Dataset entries

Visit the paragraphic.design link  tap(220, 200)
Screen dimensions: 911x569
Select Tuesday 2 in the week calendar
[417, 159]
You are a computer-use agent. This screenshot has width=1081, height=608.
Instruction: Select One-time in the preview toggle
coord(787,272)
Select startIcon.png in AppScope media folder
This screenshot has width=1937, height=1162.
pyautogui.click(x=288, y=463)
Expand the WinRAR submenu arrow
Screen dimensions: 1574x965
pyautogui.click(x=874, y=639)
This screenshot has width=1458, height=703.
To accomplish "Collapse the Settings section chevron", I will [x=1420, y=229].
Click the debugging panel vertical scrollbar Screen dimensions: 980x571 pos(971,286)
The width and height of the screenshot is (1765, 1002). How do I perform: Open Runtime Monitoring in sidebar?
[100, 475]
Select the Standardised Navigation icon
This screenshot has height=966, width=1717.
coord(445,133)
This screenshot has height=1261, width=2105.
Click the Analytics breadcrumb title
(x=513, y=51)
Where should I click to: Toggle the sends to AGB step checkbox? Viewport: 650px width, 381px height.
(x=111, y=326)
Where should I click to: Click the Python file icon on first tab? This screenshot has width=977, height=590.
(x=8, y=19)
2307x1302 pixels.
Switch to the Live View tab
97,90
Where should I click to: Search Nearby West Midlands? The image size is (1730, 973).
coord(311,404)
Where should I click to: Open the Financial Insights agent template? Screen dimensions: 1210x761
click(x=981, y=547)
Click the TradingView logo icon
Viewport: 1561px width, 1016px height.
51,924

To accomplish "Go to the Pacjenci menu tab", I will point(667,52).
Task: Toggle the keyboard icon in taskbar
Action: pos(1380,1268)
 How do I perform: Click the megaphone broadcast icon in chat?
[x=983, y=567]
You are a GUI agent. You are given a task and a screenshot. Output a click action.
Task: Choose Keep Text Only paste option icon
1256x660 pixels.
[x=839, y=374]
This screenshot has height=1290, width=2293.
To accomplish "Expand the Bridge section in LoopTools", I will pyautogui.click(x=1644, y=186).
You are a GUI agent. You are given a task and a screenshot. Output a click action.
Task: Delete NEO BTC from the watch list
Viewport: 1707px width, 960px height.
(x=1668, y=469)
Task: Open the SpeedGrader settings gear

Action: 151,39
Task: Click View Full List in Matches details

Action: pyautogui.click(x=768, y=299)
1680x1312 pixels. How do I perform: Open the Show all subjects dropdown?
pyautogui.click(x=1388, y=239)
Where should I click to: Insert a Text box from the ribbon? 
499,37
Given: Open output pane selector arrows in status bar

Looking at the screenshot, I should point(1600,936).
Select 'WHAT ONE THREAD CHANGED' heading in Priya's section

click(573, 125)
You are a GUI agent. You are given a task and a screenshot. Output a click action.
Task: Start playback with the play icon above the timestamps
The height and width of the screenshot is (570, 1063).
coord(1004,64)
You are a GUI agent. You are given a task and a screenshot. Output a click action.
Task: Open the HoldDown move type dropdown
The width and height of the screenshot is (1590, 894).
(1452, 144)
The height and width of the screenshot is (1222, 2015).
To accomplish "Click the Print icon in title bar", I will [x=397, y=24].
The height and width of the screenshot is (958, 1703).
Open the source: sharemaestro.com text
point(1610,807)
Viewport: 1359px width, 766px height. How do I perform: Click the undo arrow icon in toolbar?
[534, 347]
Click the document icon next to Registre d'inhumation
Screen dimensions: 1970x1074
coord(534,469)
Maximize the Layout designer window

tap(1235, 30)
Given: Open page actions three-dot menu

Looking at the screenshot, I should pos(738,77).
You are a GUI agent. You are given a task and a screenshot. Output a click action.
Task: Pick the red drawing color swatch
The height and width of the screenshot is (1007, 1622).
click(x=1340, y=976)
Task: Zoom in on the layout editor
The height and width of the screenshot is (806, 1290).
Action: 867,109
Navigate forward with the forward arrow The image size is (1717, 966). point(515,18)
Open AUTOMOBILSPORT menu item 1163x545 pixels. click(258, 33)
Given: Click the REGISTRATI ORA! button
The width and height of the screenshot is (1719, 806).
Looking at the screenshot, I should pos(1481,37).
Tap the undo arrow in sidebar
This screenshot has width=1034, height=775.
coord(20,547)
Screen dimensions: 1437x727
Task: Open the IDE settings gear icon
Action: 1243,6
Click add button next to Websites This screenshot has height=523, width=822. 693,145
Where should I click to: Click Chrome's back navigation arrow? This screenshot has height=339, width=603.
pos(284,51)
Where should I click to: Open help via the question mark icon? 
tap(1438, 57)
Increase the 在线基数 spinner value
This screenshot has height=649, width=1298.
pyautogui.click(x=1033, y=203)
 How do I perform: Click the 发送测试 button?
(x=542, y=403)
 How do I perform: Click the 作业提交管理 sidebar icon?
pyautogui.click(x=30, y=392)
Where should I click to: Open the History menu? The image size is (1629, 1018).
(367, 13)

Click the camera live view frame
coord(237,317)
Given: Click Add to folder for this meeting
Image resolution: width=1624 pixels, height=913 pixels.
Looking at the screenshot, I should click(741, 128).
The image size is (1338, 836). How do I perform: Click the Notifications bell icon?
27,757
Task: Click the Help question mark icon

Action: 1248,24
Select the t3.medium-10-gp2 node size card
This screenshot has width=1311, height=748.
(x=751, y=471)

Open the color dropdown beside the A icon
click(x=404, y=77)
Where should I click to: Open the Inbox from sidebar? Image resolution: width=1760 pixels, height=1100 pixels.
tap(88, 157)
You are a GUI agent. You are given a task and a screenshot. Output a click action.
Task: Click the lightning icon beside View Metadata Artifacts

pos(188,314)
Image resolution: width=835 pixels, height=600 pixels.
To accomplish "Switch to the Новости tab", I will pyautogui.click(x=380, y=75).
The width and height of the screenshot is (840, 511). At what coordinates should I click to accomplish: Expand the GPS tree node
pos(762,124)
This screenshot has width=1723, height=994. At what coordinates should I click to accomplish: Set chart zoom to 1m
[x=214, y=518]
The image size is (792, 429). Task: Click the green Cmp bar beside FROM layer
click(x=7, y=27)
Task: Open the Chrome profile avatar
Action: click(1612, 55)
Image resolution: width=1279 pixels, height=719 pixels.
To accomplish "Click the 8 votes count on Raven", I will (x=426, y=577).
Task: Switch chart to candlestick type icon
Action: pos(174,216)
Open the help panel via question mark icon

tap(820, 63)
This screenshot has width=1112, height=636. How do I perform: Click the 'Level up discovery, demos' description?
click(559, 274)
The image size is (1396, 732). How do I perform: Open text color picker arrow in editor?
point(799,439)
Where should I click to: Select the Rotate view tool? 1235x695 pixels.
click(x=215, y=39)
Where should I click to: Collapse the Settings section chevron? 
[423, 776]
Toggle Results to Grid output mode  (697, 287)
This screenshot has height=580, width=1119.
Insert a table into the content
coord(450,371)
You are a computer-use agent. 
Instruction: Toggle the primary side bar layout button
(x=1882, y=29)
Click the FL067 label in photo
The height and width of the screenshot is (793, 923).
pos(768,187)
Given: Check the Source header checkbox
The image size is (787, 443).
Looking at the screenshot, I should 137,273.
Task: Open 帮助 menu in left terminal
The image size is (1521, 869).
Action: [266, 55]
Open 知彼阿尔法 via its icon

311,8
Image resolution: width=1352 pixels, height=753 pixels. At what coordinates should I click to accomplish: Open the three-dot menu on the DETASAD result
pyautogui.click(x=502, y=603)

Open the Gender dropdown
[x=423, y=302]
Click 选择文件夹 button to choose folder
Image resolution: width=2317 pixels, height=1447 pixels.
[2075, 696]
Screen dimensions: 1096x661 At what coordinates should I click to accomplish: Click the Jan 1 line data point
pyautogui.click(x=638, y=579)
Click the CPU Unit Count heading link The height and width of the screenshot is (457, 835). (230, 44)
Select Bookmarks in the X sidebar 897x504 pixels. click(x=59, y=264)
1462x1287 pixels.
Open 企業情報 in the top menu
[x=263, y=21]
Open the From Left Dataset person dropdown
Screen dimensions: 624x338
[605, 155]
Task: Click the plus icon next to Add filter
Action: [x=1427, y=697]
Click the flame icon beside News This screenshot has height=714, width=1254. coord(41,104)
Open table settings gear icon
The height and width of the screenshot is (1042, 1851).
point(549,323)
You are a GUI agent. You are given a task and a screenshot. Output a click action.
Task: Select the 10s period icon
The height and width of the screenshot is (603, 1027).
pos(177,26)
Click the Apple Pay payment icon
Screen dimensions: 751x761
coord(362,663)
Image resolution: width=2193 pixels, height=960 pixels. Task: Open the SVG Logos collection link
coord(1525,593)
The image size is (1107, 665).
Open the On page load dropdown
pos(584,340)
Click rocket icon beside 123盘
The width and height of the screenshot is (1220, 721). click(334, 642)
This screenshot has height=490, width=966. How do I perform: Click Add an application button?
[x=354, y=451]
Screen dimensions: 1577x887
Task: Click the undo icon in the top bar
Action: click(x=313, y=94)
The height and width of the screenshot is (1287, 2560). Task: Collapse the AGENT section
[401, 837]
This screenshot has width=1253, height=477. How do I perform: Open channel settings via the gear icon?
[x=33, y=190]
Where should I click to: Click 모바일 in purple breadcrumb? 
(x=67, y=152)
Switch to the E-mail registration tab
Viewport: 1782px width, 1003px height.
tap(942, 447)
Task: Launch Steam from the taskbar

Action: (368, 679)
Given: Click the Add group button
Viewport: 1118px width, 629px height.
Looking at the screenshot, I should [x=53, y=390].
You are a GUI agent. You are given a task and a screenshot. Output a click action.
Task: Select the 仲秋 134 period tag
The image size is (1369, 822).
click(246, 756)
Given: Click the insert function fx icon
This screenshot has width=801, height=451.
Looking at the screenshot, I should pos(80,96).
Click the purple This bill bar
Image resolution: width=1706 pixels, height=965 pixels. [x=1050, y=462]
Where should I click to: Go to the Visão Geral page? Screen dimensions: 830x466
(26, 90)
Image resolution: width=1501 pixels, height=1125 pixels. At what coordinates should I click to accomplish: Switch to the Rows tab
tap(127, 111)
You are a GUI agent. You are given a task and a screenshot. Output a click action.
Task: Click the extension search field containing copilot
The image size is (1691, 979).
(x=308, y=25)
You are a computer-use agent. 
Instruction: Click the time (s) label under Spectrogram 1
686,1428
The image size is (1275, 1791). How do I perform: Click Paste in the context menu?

TASK BRIEF
Retype the portion of the data above that starts on the line with "Select the t3.medium-10-gp2 node size card" and finishes on the line with "Image resolution: width=1279", including both of those lines.

RESPONSE
Select the t3.medium-10-gp2 node size card
This screenshot has width=1311, height=748.
(x=751, y=471)

Open the color dropdown beside the A icon
click(x=404, y=77)
Where should I click to: Open the Inbox from sidebar? Image resolution: width=1760 pixels, height=1100 pixels.
tap(88, 157)
You are a GUI agent. You are given a task and a screenshot. Output a click action.
Task: Click the lightning icon beside View Metadata Artifacts

pos(188,314)
Image resolution: width=835 pixels, height=600 pixels.
To accomplish "Switch to the Новости tab", I will pyautogui.click(x=380, y=75).
The width and height of the screenshot is (840, 511). At what coordinates should I click to accomplish: Expand the GPS tree node
pos(762,124)
This screenshot has width=1723, height=994. At what coordinates should I click to accomplish: Set chart zoom to 1m
[x=214, y=518]
The image size is (792, 429). Task: Click the green Cmp bar beside FROM layer
click(x=7, y=27)
Task: Open the Chrome profile avatar
Action: click(1612, 55)
Image resolution: width=1279 pixels, height=719 pixels.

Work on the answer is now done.